:: Stored entries ::
++++++

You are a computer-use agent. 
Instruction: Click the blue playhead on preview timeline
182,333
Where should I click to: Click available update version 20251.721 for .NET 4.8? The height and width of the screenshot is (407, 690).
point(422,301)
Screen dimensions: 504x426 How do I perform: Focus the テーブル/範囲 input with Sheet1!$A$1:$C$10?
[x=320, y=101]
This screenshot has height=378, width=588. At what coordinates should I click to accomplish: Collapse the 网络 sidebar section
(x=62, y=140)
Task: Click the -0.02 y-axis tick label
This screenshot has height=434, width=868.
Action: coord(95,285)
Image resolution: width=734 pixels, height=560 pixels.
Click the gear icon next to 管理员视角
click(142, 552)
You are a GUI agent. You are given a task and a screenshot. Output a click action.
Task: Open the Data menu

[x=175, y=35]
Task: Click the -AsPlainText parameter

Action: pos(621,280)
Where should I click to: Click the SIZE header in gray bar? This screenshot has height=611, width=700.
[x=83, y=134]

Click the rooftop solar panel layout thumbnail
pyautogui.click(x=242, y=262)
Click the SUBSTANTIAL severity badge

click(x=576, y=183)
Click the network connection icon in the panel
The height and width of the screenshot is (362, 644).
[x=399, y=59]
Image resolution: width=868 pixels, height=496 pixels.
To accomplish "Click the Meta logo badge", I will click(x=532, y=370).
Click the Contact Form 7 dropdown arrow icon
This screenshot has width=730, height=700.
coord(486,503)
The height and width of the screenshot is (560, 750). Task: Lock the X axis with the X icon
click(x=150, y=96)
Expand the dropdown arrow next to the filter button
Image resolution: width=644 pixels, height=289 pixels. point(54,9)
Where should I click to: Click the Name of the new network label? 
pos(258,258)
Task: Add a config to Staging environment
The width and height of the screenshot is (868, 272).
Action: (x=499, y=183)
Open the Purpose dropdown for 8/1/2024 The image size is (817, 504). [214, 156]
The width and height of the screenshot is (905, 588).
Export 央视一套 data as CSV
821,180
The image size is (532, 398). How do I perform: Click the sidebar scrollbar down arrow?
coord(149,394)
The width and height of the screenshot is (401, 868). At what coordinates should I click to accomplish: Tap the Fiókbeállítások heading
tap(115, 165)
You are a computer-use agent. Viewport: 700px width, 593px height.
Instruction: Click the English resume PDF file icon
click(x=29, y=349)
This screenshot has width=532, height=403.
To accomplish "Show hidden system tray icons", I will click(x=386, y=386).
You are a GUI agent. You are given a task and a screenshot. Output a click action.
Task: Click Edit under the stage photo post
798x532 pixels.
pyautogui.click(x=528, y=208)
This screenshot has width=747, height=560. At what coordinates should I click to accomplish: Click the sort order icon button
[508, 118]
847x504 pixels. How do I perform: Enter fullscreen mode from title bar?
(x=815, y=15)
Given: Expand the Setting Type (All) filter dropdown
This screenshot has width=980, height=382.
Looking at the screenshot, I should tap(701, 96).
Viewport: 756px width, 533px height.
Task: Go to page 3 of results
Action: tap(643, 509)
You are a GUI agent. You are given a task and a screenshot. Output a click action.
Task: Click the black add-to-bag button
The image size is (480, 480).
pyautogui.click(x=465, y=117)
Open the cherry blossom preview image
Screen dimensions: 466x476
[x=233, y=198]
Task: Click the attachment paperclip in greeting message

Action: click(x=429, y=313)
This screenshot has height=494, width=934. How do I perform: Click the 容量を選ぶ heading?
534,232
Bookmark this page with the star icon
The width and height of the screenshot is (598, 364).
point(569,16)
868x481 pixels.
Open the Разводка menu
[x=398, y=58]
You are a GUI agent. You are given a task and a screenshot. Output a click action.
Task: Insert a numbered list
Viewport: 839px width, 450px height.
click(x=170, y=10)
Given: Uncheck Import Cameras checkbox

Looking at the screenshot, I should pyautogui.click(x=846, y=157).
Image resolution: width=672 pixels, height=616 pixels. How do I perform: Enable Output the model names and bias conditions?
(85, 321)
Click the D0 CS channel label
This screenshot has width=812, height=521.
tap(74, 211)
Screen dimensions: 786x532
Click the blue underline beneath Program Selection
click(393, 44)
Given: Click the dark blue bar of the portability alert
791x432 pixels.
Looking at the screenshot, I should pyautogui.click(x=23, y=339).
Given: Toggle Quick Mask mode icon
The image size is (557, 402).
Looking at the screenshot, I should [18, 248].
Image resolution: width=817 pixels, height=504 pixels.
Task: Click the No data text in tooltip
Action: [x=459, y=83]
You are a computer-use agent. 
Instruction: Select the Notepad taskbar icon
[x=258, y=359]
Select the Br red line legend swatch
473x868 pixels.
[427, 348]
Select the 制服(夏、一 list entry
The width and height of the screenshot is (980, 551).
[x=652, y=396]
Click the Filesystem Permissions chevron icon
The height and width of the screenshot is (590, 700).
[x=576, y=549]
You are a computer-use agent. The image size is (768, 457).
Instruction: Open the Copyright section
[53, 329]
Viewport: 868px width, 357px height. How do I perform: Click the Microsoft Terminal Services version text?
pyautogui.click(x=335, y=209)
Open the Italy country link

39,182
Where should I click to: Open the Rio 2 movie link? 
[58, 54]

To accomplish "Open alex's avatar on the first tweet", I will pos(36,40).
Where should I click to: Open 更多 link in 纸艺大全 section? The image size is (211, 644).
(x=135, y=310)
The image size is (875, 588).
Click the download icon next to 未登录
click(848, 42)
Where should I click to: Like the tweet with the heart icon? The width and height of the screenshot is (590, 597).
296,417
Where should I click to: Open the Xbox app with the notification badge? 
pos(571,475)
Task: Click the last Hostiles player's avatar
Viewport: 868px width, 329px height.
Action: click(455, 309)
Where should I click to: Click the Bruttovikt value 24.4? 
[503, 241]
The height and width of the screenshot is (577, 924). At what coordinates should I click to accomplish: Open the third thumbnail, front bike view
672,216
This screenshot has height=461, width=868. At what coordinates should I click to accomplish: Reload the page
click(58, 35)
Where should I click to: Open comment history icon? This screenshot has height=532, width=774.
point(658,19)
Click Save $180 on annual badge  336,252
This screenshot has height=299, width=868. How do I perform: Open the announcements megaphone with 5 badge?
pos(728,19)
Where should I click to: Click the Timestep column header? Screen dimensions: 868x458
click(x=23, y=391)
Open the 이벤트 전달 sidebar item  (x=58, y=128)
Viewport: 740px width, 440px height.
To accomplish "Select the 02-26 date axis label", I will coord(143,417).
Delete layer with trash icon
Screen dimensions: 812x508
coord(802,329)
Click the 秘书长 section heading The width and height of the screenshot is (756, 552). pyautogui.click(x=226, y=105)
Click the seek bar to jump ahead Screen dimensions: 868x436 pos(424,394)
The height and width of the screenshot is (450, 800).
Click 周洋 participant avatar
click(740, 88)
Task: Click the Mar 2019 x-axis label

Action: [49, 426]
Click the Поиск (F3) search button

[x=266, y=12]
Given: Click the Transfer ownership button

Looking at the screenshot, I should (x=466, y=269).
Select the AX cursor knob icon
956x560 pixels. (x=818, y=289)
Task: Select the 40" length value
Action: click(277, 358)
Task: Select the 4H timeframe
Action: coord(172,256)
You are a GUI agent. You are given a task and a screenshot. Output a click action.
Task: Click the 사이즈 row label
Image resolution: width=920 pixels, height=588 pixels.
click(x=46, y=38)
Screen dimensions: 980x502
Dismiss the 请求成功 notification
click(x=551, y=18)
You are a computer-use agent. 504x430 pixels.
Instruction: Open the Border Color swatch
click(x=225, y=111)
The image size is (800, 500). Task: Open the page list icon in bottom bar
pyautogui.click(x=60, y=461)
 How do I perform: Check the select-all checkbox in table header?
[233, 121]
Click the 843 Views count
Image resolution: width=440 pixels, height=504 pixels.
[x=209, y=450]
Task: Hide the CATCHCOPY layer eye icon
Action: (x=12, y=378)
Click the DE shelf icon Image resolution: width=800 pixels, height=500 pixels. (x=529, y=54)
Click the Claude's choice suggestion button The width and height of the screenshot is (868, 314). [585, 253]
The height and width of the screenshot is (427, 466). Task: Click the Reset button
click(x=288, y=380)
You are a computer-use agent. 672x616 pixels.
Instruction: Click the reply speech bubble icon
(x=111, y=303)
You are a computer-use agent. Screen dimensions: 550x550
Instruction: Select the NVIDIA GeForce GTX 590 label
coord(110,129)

++++++

:: What the task requires ::
Could you lay out the records, from the start of the records up to and including the line with "[x=399, y=59]", as a Markdown table with the columns Row and Line, leaving out blank lines?

:: Written solution ::
| Row | Line |
|---|---|
| 1 | You are a computer-use agent.  |
| 2 | Instruction: Click the blue playhead on preview timeline |
| 3 | 182,333 |
| 4 | Where should I click to: Click available update version 20251.721 for .NET 4.8? The height and width of the screenshot is (407, 690). |
| 5 | point(422,301) |
| 6 | Screen dimensions: 504x426 How do I perform: Focus the テーブル/範囲 input with Sheet1!$A$1:$C$10? |
| 7 | [x=320, y=101] |
| 8 | This screenshot has height=378, width=588. At what coordinates should I click to accomplish: Collapse the 网络 sidebar section |
| 9 | (x=62, y=140) |
| 10 | Task: Click the -0.02 y-axis tick label |
| 11 | This screenshot has height=434, width=868. |
| 12 | Action: coord(95,285) |
| 13 | Image resolution: width=734 pixels, height=560 pixels. |
| 14 | Click the gear icon next to 管理员视角 |
| 15 | click(142, 552) |
| 16 | You are a GUI agent. You are given a task and a screenshot. Output a click action. |
| 17 | Task: Open the Data menu |
| 18 | [x=175, y=35] |
| 19 | Task: Click the -AsPlainText parameter |
| 20 | Action: pos(621,280) |
| 21 | Where should I click to: Click the SIZE header in gray bar? This screenshot has height=611, width=700. |
| 22 | [x=83, y=134] |
| 23 | Click the rooftop solar panel layout thumbnail |
| 24 | pyautogui.click(x=242, y=262) |
| 25 | Click the SUBSTANTIAL severity badge |
| 26 | click(x=576, y=183) |
| 27 | Click the network connection icon in the panel |
| 28 | The height and width of the screenshot is (362, 644). |
| 29 | [x=399, y=59] |